• Selected passage
*** Begin section ***

The polarisation paralysed the PSI. This was no more evident than in the monumental riots of August 1917. Workers walked out on strike when bakeries failed to open due to supply shortages. One account recalls workers marching out on strike proclaiming “We can’t work, we want bread.” The manager of the firm replied "Of course, how can anyone work without eating!”, and announced he was telephoning military supplies to bring a truck full of food. The workers collectively paused, looked one another in the eyes, as if gauging each person’s opinion, and then cried out in unison “We couldn’t care a damn about bread! We want peace! Down with the profiteers! Down with the war!”
The August events were a consciously anti-war insurrectionary movement. Some participants likened it to the February revolution in Russia. Women and youth played a central role in leading demonstrations and agitating for troops not to fire on their brothers and sisters. The PSI blinked, and abdicated leadership of the movement. Without any direction, it was tragically contained in Turin, and suppressed with brute force. Over 50 were killed, 1,500 arrested, and 1,000 of the most militant workers conscripted to fight at the front.
For all their differences, all wings of the PSI were passive. The reformist Turati justified incorporation into the state and collaboration with employers. Every new electoral gain, every new contract signed with employers heralded another step toward socialism. The ostensibly more radical Serrati asserted “Marxists do not make history, we interpret it”: revolutionary rhetoric could be combined with passivity in practice.
Bordiga tended to recreate the same logic. He argued that the most important task was for revolutionaries to maintain a ‘“pure” political line, avoid involvement in day-to-day struggles, and hold faith that the future revolution would sweep revolutionaries like himself into the leadership of the workers’ movement. He had no interest in winning over workers who hadn’t broken completely with a reformist strategy.
By 1919, Italy was caught in a “strike frenzy”. Protests against price hikes in La Spezia escalated into an insurrectionary uprising in June. Local government collapsed and power temporarily passed into the hands of workers’ committees. In a country marked by periods of intense militancy, there was no organised revolutionary tendency that could grasp the link between existing struggles and the objective of working class revolution.
Antonio Gramsci had come to prominence in the Turinese labour movement in traumatic circumstances. The repression of the August bread riots saw virtually the entire local leadership of the PSI jailed, and Gramsci was made editor and sole journalist of the party’s local paper. His first piece, written in August of 1917, hailed the still-unfolding Russian revolution as a proletarian act that opened up the historical possibility of socialism.
Gramsci’s politics in this period contained a streak of voluntarism, the belief that revolution could be made as an act of will. In 1917 he wrote: “The Bolshevik revolution is based more on ideology than actual events... The Bolsheviks renounce Karl Marx and they assert, through their clear statement of action, through what they have achieved, that the laws of historical materialism are not as set in stone, as one may think, or one may have thought previously.”

*** End section ***

(Dataset entries)
*** Begin section ***

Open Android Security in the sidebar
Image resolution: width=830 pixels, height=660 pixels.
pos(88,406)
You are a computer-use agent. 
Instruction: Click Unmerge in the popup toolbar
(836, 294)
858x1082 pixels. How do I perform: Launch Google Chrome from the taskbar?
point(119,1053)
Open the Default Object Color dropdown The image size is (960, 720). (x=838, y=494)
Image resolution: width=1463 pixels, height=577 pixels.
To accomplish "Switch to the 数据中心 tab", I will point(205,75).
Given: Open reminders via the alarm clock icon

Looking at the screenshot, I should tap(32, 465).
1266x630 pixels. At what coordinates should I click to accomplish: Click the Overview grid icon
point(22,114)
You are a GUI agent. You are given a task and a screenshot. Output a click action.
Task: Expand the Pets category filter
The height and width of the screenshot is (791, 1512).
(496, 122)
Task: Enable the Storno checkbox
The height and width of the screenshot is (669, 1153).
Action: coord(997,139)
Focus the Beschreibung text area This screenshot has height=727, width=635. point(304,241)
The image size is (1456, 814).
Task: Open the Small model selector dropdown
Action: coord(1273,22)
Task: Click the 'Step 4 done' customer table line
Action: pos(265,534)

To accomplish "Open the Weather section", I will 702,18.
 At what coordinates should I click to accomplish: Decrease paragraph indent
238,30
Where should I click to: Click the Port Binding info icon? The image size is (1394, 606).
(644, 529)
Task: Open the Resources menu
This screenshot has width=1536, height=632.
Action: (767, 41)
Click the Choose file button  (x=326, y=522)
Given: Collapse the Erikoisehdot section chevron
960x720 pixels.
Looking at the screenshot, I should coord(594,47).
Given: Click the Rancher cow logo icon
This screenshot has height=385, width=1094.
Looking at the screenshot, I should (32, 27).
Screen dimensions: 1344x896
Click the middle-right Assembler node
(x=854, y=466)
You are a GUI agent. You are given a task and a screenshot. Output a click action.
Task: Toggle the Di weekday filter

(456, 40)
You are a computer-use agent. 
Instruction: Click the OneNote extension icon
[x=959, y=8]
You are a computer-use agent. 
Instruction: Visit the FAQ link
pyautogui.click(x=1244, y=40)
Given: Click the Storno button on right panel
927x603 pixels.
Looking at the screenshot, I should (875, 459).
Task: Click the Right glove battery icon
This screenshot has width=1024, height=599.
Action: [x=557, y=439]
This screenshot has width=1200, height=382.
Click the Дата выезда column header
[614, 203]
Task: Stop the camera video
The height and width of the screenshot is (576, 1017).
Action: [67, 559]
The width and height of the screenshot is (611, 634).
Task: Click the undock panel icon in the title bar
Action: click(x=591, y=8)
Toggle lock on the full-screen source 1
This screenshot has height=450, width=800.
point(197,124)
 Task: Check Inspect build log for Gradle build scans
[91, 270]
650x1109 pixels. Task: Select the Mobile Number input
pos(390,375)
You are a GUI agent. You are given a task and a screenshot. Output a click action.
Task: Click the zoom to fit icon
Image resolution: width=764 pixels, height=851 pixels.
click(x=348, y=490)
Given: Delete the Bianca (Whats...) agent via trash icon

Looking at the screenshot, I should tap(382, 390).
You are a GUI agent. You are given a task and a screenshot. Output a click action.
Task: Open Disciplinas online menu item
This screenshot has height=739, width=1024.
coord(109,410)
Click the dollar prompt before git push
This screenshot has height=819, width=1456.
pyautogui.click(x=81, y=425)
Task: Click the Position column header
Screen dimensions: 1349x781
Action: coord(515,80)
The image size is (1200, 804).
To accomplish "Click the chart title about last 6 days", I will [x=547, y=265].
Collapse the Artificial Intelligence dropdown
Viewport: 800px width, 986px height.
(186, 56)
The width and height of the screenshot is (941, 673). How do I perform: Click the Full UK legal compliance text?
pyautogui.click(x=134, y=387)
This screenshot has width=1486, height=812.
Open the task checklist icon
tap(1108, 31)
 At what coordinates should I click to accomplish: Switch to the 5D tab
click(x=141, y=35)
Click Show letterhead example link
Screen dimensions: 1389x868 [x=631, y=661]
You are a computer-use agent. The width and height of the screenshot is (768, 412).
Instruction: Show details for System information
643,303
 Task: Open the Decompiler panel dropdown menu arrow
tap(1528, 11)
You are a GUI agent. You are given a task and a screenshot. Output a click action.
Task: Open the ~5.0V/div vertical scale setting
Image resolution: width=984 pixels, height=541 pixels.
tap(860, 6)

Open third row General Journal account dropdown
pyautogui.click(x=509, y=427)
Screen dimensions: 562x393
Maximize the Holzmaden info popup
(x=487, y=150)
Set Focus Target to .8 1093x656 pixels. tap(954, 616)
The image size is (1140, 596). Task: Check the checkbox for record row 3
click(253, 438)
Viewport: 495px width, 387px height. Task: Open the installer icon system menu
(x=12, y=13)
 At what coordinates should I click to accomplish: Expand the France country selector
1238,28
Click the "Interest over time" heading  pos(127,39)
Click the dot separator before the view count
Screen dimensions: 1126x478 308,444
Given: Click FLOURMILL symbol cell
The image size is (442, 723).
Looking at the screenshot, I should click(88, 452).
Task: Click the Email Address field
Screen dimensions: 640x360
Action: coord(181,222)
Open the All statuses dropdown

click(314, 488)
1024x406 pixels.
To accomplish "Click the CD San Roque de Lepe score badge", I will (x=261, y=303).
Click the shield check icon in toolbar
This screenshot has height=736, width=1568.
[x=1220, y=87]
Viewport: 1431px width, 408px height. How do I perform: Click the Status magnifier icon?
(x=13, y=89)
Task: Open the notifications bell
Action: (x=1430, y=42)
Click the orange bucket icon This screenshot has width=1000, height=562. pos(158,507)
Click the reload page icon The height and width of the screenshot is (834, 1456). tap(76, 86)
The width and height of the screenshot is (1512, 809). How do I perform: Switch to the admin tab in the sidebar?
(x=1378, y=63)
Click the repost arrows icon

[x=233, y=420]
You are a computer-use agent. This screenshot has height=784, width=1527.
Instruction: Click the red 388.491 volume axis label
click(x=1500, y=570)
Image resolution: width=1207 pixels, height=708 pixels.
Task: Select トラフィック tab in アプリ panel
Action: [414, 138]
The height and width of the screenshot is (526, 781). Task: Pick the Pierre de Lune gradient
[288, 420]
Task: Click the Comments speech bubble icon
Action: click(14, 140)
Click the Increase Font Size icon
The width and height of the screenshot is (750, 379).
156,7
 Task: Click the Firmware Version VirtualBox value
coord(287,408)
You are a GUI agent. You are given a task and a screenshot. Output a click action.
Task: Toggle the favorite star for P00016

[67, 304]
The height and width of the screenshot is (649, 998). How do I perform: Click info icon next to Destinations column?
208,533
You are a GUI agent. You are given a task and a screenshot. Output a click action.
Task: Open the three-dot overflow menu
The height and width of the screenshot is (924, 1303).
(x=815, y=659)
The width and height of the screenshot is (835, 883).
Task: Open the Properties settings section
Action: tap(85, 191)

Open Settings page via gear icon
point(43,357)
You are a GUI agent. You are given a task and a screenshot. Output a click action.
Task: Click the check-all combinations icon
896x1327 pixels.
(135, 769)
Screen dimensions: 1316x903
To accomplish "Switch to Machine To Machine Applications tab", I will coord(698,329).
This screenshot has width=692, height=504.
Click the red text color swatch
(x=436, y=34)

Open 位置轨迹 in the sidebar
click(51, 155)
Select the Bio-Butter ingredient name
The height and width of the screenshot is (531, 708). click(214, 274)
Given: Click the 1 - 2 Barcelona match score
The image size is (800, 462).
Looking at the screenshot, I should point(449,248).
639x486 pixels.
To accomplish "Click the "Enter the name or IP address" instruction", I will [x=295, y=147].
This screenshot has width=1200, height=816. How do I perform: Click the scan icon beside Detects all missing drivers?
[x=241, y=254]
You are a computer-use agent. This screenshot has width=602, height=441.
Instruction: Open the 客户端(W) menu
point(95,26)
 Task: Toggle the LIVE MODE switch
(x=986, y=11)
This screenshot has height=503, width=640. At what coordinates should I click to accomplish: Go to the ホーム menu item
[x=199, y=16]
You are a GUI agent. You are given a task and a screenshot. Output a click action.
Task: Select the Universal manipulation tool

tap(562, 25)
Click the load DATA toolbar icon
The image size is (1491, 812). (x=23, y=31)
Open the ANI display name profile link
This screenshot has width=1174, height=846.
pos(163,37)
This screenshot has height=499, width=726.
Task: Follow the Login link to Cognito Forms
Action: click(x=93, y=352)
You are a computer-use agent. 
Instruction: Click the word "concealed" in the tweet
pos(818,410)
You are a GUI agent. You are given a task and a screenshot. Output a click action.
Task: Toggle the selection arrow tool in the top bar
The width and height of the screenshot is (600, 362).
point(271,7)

*** End section ***

• Explore the material
[A] Please extract from the passage on the PSI the portion starting with "By 1919, Italy" and going on through "possibility of socialism.".
[B] According to the passage on the PSI, how many people were arrested when the August movement was suppressed?
[C] Render this sentence from the passage on the PSI in Spanish: "Local government collapsed and power temporarily passed into the hands of workers’ committees."

• Answer set
[A]
By 1919, Italy was caught in a “strike frenzy”. Protests against price hikes in La Spezia escalated into an insurrectionary uprising in June. Local government collapsed and power temporarily passed into the hands of workers’ committees. In a country marked by periods of intense militancy, there was no organised revolutionary tendency that could grasp the link between existing struggles and the objective of working class revolution.
Antonio Gramsci had come to prominence in the Turinese labour movement in traumatic circumstances. The repression of the August bread riots saw virtually the entire local leadership of the PSI jailed, and Gramsci was made editor and sole journalist of the party’s local paper. His first piece, written in August of 1917, hailed the still-unfolding Russian revolution as a proletarian act that opened up the historical possibility of socialism.

[B] 1,500

[C] El gobierno local se derrumbó y el poder pasó temporalmente a manos de los comités obreros.